→ **Problem to solve**
The required result is an exact copy of every line from the one with "Where should I" through the last line below, with the pictures left out.

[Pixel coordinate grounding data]
++++++

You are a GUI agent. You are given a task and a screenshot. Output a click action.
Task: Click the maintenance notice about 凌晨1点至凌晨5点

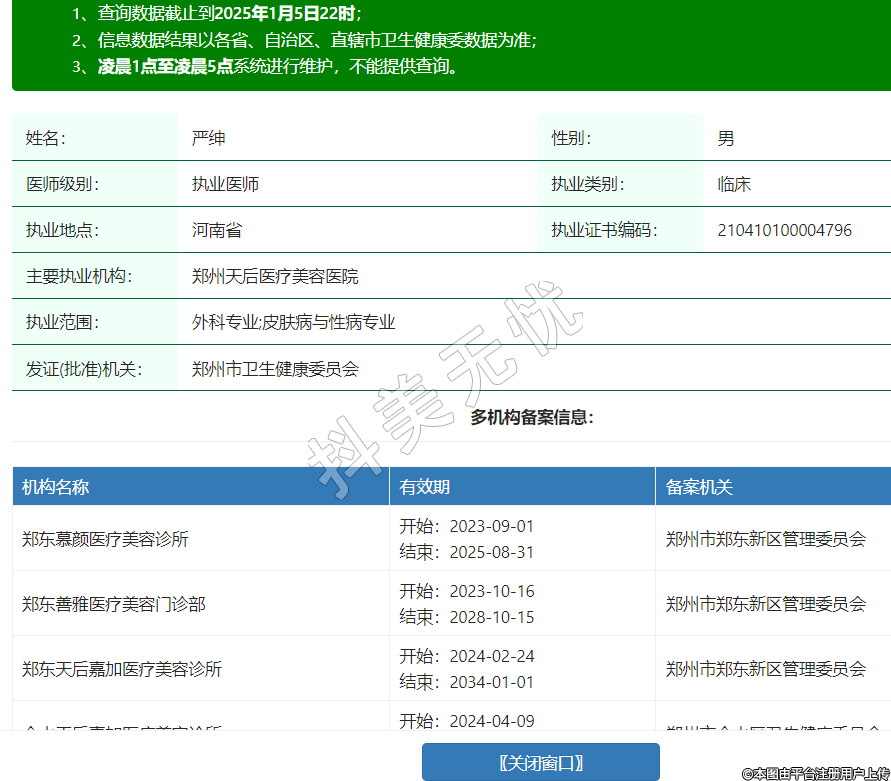[277, 67]
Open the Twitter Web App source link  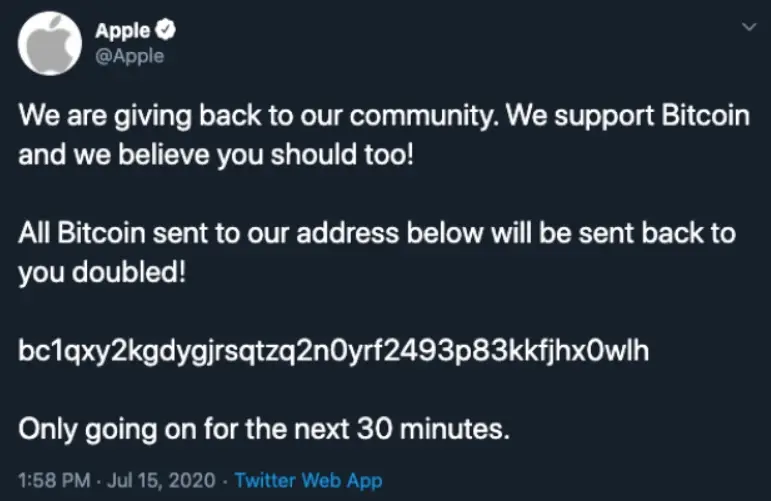308,480
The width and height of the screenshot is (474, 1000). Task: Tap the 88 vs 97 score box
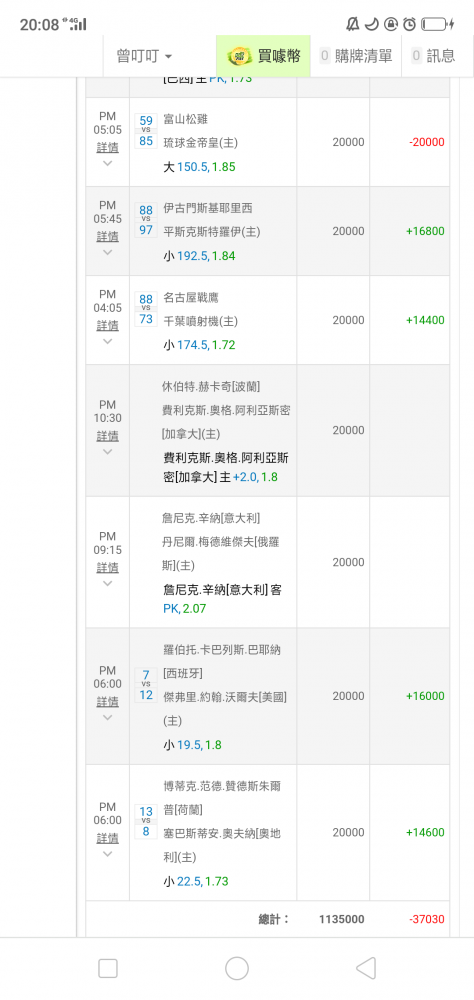click(x=146, y=220)
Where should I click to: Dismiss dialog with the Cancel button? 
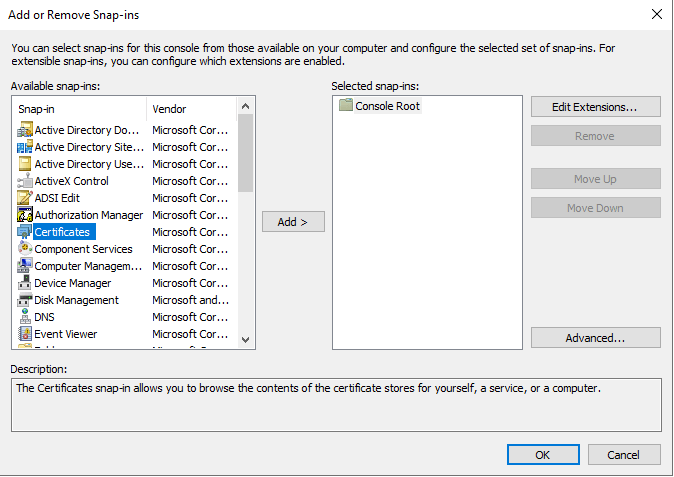tap(624, 455)
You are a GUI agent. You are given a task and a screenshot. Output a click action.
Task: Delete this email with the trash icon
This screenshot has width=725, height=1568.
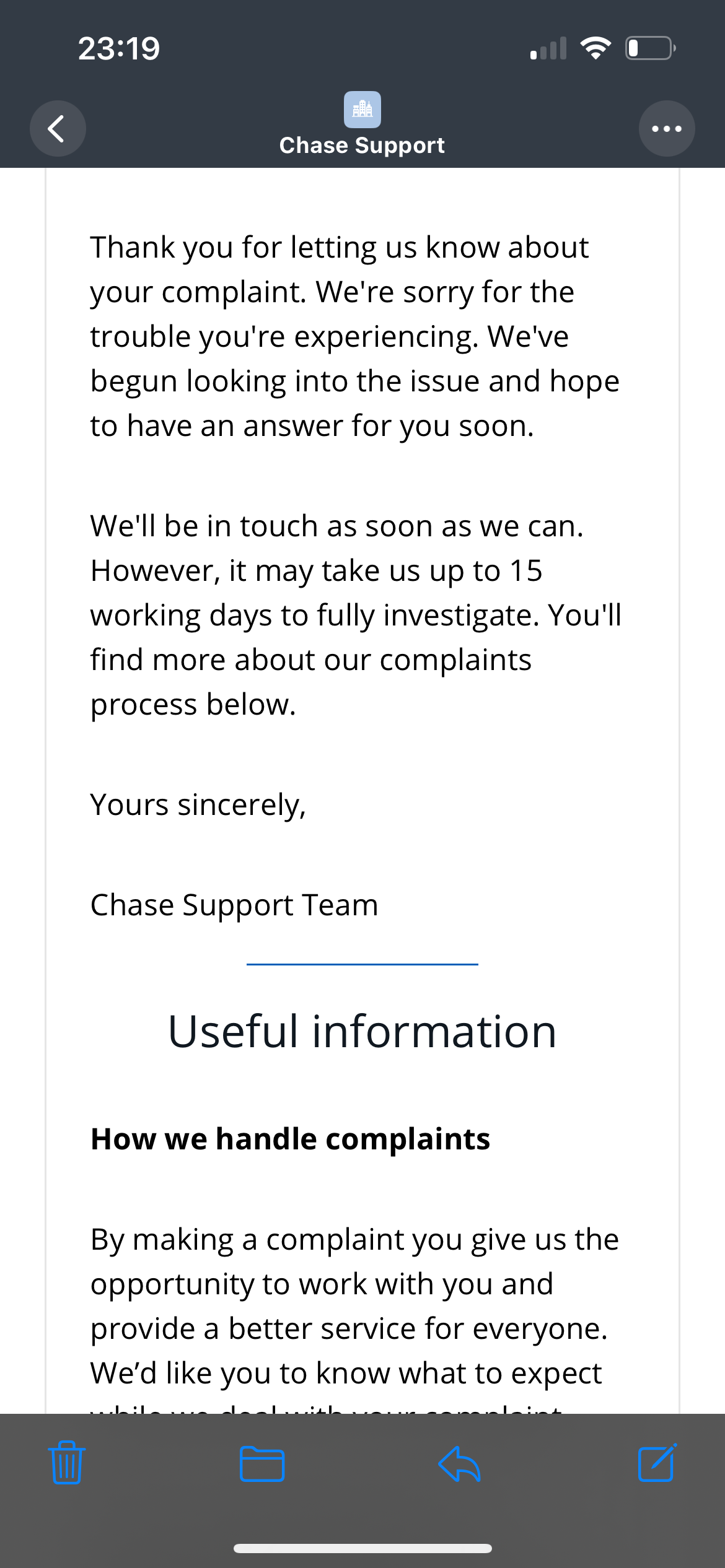click(67, 1462)
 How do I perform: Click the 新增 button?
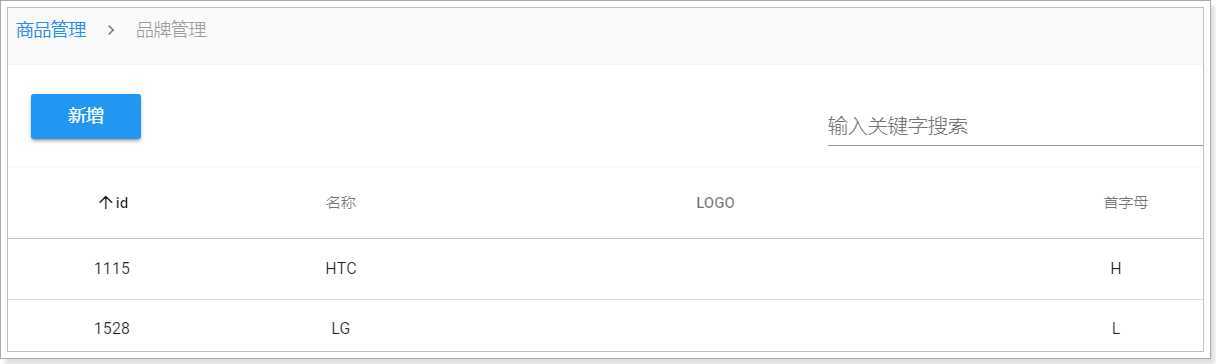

++++++

→ **Written response**
Where should I click to: Dismiss dialog with the Cancel button? 
tap(624, 455)
You are a GUI agent. You are given a task and a screenshot. Output a click action.
Task: Delete this email with the trash icon
This screenshot has width=725, height=1568.
click(67, 1462)
 How do I perform: Click the 新增 button?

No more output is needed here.